** How to complete this task **
Give the number of lines in the records below that hold "button"; nothing else is needed.

** Data section **
== Segment start ==
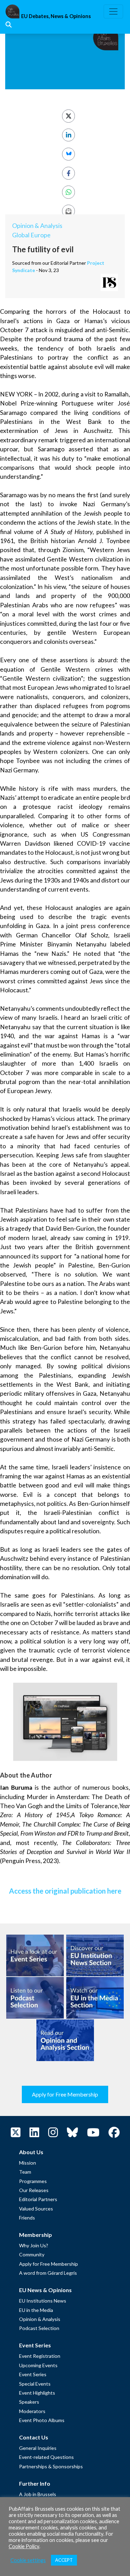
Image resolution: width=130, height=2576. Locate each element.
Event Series (32, 2374)
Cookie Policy (24, 2546)
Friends (27, 2218)
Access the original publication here (65, 1890)
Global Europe (31, 235)
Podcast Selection (39, 2328)
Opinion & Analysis (37, 225)
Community (31, 2254)
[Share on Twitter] (68, 115)
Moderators (32, 2411)
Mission (27, 2163)
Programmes (33, 2181)
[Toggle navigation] (113, 11)
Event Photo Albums (41, 2420)
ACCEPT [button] (64, 2560)
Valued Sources (36, 2209)
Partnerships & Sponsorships (51, 2466)
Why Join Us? (33, 2245)
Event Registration (39, 2356)
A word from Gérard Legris (48, 2273)
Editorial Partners (38, 2199)
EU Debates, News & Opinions (56, 16)
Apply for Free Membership (65, 2094)
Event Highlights (37, 2393)
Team (25, 2172)
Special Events (35, 2384)
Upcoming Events (38, 2365)
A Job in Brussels (37, 2494)
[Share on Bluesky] (68, 154)
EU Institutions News (42, 2301)
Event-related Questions (46, 2457)
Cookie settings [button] (28, 2560)
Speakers (29, 2402)
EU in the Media (36, 2310)
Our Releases (34, 2190)
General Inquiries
== Segment end ==
** Answer box **
2